Fünf Tage vor dem Gipfeltreffen in Kiel gibt Bertrand Gille überraschend sein Comeback.

Balingen. 35 Minuten waren gespielt, als in der Balinger Sparkassen-Arena aus dem Spiel plötzlich Ernst wurde. Bertrand Gille hatte sich kurz zuvor in der Halbzeitpause des Pokalspiels bei HBW Balingen-Weilstetten ein bisschen eingeworfen. Er hatte sich von seinem Trainer Martin Schwalb auch auf dem Spielberichtsbogen vermerken lassen. Doch dass der Kreisläufer des HSV tatsächlich sein Comeback geben würde, vier Monate nachdem er an der Achillessehne operiert und einen Tag nachdem er selbst es mit betrübter Stimme noch ausgeschlossen hatte, das hatte kaum jemand für möglich gehalten.

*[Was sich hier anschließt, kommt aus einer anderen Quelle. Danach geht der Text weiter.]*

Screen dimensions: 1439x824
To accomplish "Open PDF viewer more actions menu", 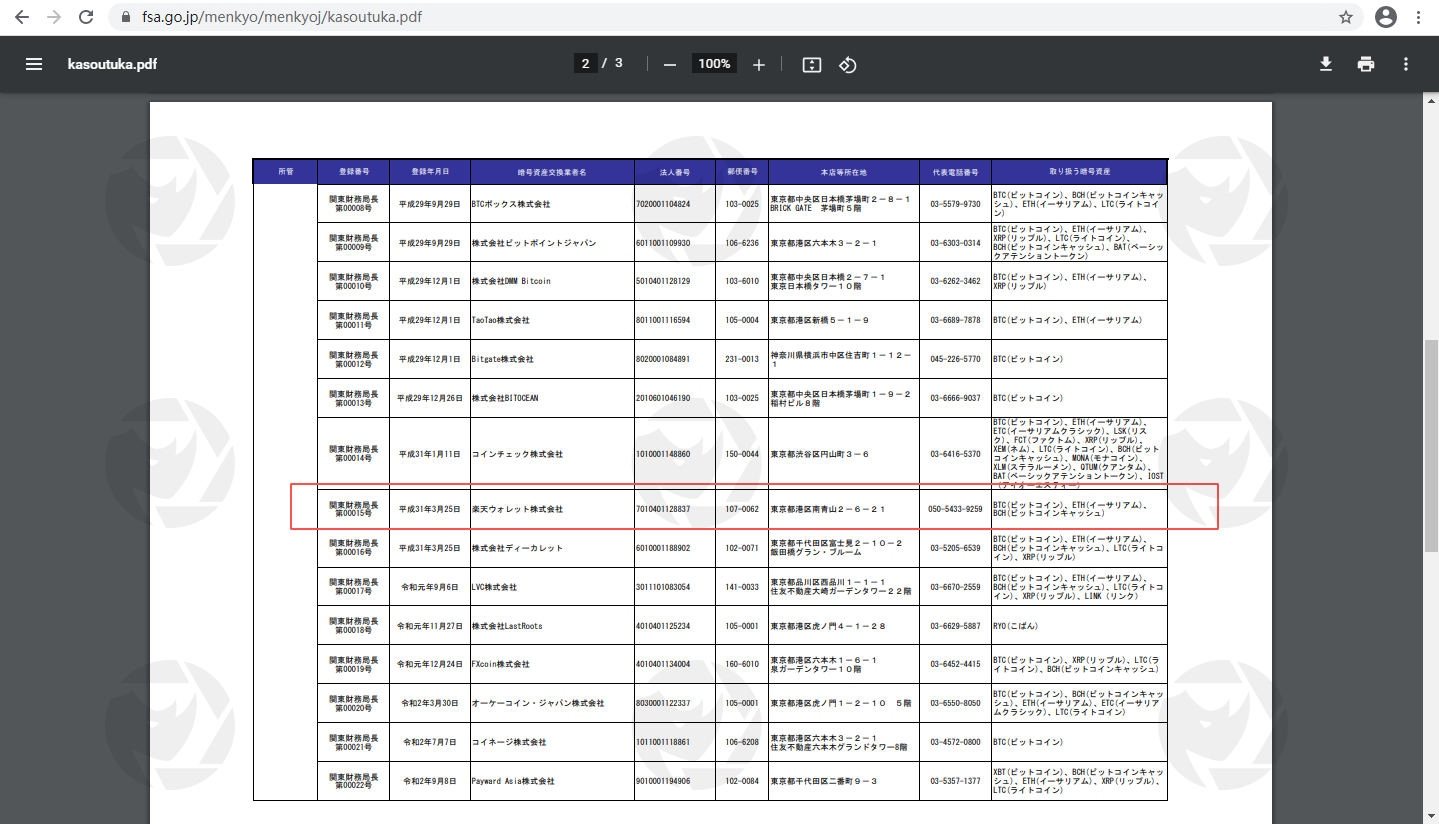I will click(x=1406, y=64).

Bis zu ebenjener 36. Minute. Tatsächlich hätte es kaum einen besseren Zeitpunkt geben können. Die Hamburger befanden sich auf dem sicheren Weg ins Viertelfinale, zu einem 38:23-(22:13)-Sieg, der ein eindrucksvolles Dokument der Stärke abgab. In vier Tagen kommt es bei THW Kiel zum Duell um die Bundesligaspitze, und die Rückkehr des Rackerers, die dieser mit dem Tor zum 31:17 krönte, dürfte die Hamburger Ambitionen beflügeln. Auf Nachfrage der HSV-Mediziner hatte Chirurg Bernhard Segesser zuvor sein Einverständnis erklärt, sollte Gille beim Warmmachen keine Schmerzen verspüren. "Ich habe mich gefreut wie ein kleines Kind", gestand Gille nach seinen ersten zwölf Saisonminuten, "und das Tor hat irrsinnig Spaß gemacht."

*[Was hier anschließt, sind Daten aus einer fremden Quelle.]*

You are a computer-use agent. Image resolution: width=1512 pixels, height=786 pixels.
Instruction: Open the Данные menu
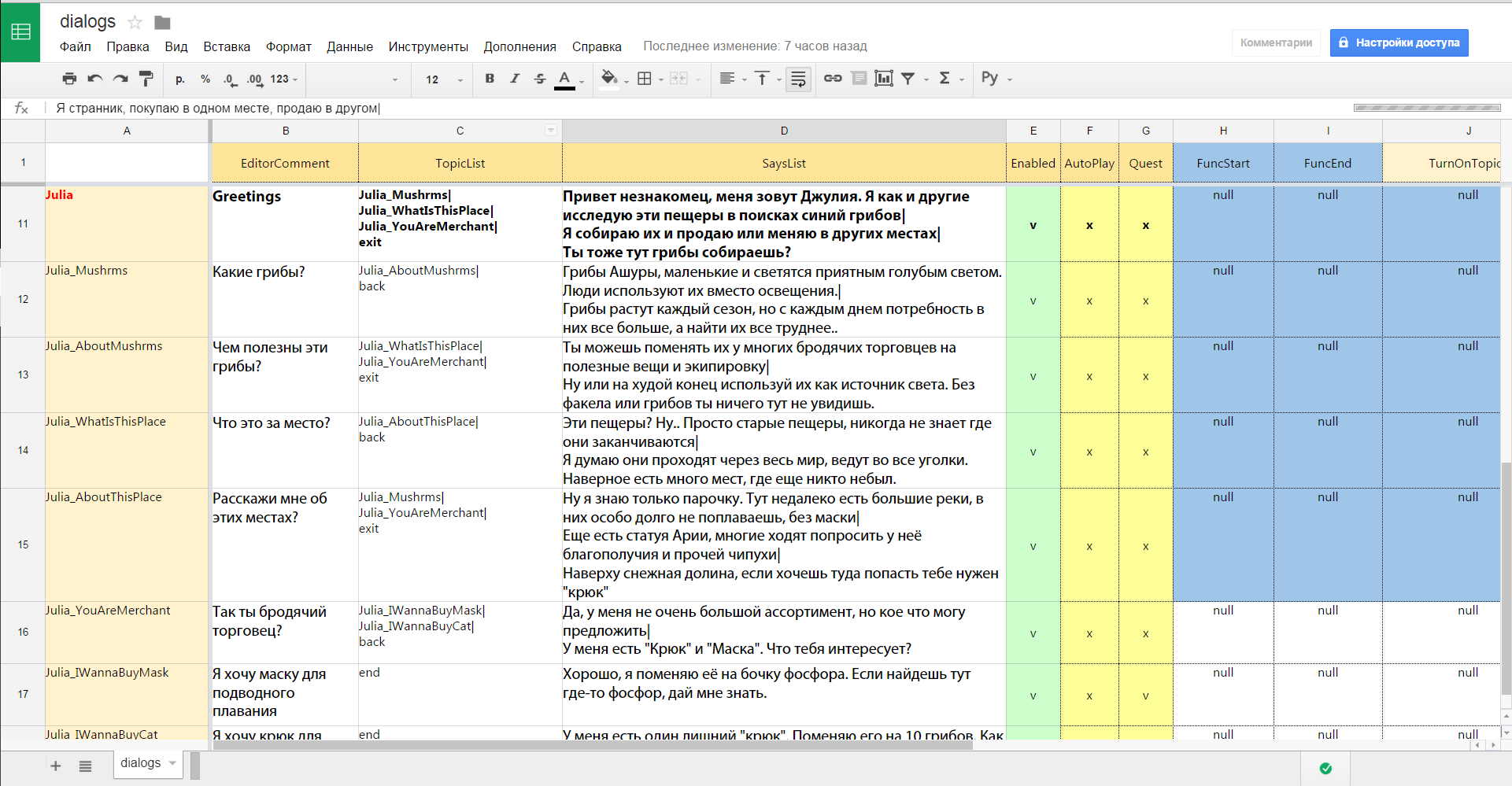pos(349,47)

Das gestrige Pokalspiel arbeitete noch ein weiteres Trauma auf. Erst 13 Monate ist es her, da stürzten die Balinger den HSV mit 28:26 in der Liga in eine Krise. Seither sind die Hamburger noch ein bisschen größer und die Balinger ein bisschen kleiner geworden, aber das allein erklärte den Unterschied zu gestern nicht.

Gestützt auf eine konzentrierte Abwehr- und Torhüterleistung, rauschte Welle um Welle aufs Balinger Tor. Einen HSV-Akteur hervorzuheben wäre ungerecht - verdient hätten es alle. "Durch die Bank eine gute Leistung" bescheinigte Sportchef Christian Fitzek. Im Nu verwandelten die Hamburger ein 2:2 (4. Minute) in ein 7:2 (9.). Ein zweiter Zwischenspurt kurz vor der Halbzeit - von 15:11 auf 21:12 - wischte die Zweifel weg. Umso überflüssiger, dass Krzysztof Lijewski noch bei einer rüden Attacke am Knöchel verletzt wurde. Wie schwer, darüber soll heute eine Untersuchung Aufschluss geben.

Die Paarungen des Viertelfinales werden am Sonntag von Handballidol und DSF-Experte Stefan Kretzschmar ausgelost.

Tore, Hamburg: Duvnjak 7, Lackovic 5, Vori 5, Flohr 4, Lindberg 4 (3 Siebenmeter), K. Lijewski 3, Jansen 3, G. Gille 3, Schliedermann 2, Schröder 1, B. Gille 1. Schiedsrichter: Biaesch/Sattler (Bad Soden/Oberursel). Zuschauer: 1850.

Linksaußen Matthias Flohr wurde von Bundestrainer Heiner Brand in den 28-köpfigen Kader für die EM in Österreich (19. bis 31. Januar) berufen. Seine Chancen, dort als Kreisläufer zum Einsatz zu kommen, sind nach der Absage des Lemgoers Sebastian Preiß (Achillessehne) gestiegen. Auch Rechtsaußen Stefan Schröder, Torwart Johannes Bitter und Linksaußen Torsten Jansen wurden nominiert.